Another topic that garnered much attention from state legislators — and even national coverage — was the immigration bill, something Melton said he fought vehemently.

“For us to take such a strong stance against immigration, which is not a state matter, it’s more of a federal issue, I think it does not represent the best of who we are as Alabamians, and even as Americans,” Melton said. “Especially because our country is made up of immigrants from different parts of the world. I think the state may have overstepped its bounds.”

Melton also said he fought to defeat House Bills 159 and 160, which would have allowed the government to reach into the education trust fund and take out as much money as they wanted. The bill was important to defeat, Melton said, because it will keep money in the state’s educational system.

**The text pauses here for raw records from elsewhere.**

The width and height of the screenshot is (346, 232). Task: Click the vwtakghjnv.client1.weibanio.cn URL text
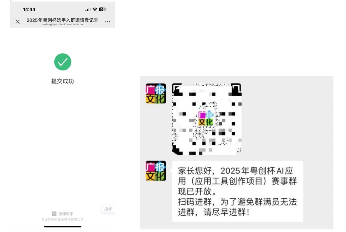[x=62, y=24]
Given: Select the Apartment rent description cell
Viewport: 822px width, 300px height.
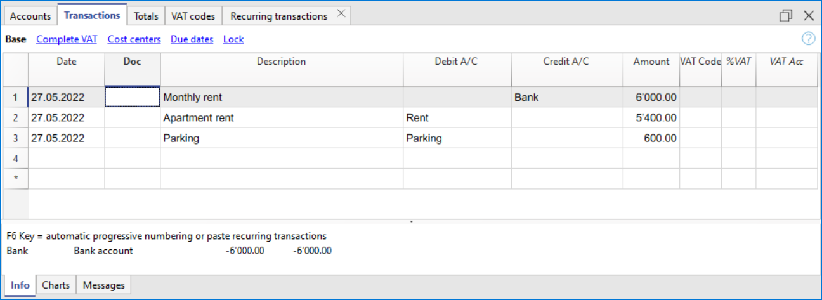Looking at the screenshot, I should pyautogui.click(x=281, y=118).
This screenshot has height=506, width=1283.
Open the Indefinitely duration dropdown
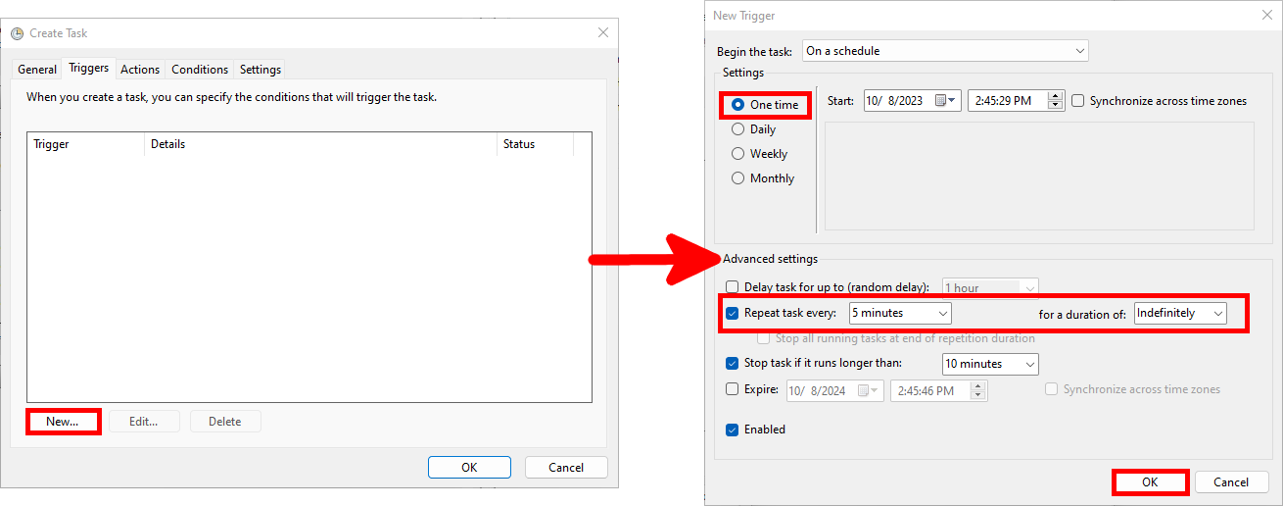1180,314
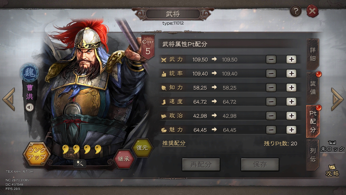Play the 曹洪 voice speaker icon
This screenshot has width=346, height=195.
click(30, 108)
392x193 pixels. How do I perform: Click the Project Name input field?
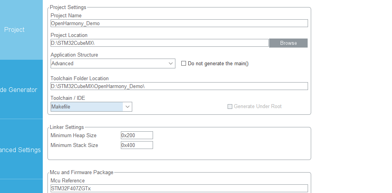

“I’m sure it’ll probably come back again, but [defeating the bills is] a big step in making sure that we’re able to keep what we have in education right now because, as we can see, there hasn’t been any moves to increase the revenue that’s going on inside of education,” he said.

Another bill Melton said he fought against was the prisoner’s right to work bill, which would have allowed companies to hire inmates from Alabama’s prisons.

“The reason that bill, to me, was not in the best interest of our state is that my colleagues were telling me they were willing to go out and recruit companies to hire prisoners while here in the Black Belt our unemployment rate is double digits,” Melton said. “Why can’t we have the same effort to hire people who are not incarcerated? The message I think they were sending was: in order to get a job in Alabama, you have to be incarcerated. I believe prisoners should have the opportunity to work and give back, but at the same time, what are we doing to make sure that we have employment throughout Alabama.”

Melton said he was pleased that legislators were able to kill the charter school’s bill, as well.

“The reason why I’m against charter schools as they are now is that you take a group of kids, pull them out of the system, but leave these other kids in the system, what does that say?” he said. “Only a few kids can benefit from this? I think if we relax some of the policies that we have now and allow public education system to do the same things we’re saying the charter schools can do, I think that could be an answer to free the superintendent’s hands and the principal’s hands and they can be more creative instead of saying we have these big companies coming in from out of state to run our school system. That’s ridiculous

“I think we need to put more in education because a lot of our kids don’t have the resources they need to be effective in the 21st Century. Until we fully fund public education in the state of Alabama, we don’t need to be looking at any other secondary competing school system.”

Melton also talked about redistricting, noting that lines have been drawn to ensure Democrats remain minorities in the legislature. He also referenced the Sept. 18 referendum about Medicaid, which, if passed, would allow money to be taken from the Alabama Trust Fund to help prop up Medicaid.

Despite the Republican supermajority in both the House and Senate, Melton said the fact that he and fellow Democrats in the House were able to defeat bills such as the charter school bill goes to show that, just because they’re the minority, it doesn’t mean they can’t do things.

“A lot of people don’t understand, being in the minority, it’s difficult to get your bills passed,” Melton said. “But you can fight against bad bills and keep them from passing. You take on a different role set.”